Task – In the passage below on the virtue of hope, at which sacrament is hope said to be infused into our souls?

Selected excerpt –
[Start]

Hope is the theological virtue infused into our souls at Baptism that enables us to believe that “heaven is for real,” that it’s our true home, and that we will meet God and our loved ones there some day.  Hope convinces us that we are aliens on planet Earth, that we’re destined for something more, and that there will come a time where there will be no more death or sorrow, weeping or funerals—or accidents that pull the ground right out from under our feet.   Hope enables us to place our trust in Christ's promises—“relying not on our own strength, but on the help of the grace of the Holy Spirit”  (Catechism of the Catholic Church, par. 1817).

[End]

Information supplied –

[Start]

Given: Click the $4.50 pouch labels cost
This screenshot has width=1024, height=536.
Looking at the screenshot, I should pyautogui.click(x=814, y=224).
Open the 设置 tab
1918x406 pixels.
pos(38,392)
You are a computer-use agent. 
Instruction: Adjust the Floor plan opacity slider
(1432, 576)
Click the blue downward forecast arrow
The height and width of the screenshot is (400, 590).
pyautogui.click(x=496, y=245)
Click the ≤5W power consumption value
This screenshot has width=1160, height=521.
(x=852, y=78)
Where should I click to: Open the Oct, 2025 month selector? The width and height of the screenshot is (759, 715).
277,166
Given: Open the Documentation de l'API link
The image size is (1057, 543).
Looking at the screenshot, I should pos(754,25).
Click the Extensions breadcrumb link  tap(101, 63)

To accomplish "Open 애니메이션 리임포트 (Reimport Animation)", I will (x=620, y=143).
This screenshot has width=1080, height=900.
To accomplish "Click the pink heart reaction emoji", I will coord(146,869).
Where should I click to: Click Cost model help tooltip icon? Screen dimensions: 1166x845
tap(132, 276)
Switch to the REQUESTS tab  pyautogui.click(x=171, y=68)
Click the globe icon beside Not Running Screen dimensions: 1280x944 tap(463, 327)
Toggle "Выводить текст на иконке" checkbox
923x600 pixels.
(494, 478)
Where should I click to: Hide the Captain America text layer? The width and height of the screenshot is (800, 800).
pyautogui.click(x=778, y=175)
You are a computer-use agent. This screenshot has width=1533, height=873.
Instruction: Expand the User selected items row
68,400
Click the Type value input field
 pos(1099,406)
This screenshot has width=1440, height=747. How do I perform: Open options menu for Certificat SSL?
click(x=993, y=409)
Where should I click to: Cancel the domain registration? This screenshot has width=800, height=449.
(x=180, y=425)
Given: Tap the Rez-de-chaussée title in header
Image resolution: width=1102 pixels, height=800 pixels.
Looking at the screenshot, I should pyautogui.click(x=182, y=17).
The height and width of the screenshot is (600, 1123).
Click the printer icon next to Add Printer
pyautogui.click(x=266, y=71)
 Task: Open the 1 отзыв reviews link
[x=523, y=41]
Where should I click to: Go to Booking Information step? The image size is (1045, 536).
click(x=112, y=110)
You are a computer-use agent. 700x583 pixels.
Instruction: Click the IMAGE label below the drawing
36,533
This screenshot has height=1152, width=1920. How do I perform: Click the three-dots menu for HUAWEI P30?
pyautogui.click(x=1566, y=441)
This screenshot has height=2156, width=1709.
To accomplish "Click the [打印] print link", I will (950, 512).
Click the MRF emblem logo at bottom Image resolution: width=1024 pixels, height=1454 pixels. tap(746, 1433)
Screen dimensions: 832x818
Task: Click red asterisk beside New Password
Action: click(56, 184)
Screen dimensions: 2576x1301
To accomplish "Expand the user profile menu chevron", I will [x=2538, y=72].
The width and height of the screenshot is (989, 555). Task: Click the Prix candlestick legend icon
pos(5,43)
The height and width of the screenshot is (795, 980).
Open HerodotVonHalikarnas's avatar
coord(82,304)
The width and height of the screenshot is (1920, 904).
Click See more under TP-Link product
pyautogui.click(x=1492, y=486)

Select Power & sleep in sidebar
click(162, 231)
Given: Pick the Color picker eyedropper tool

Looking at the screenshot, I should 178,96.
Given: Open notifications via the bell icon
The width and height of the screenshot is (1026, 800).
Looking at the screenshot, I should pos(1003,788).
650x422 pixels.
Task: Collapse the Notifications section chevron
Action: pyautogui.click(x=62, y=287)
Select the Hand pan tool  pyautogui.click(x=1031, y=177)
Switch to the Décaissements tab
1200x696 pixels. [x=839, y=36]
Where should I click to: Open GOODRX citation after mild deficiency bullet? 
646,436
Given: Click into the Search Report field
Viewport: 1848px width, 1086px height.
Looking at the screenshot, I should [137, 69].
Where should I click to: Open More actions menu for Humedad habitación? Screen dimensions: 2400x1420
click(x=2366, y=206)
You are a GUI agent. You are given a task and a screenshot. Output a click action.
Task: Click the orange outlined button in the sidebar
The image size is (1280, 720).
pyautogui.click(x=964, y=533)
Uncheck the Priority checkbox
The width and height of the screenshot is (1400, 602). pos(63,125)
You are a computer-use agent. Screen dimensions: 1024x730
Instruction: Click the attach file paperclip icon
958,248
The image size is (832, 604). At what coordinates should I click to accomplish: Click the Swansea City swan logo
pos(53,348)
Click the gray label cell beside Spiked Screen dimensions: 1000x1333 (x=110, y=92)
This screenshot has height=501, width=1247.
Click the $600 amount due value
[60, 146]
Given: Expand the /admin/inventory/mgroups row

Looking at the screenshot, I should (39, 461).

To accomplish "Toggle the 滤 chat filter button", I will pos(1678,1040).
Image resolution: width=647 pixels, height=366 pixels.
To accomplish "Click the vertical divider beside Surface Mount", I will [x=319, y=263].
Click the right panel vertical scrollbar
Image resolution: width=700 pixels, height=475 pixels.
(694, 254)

[End]

Solved problem – Baptism.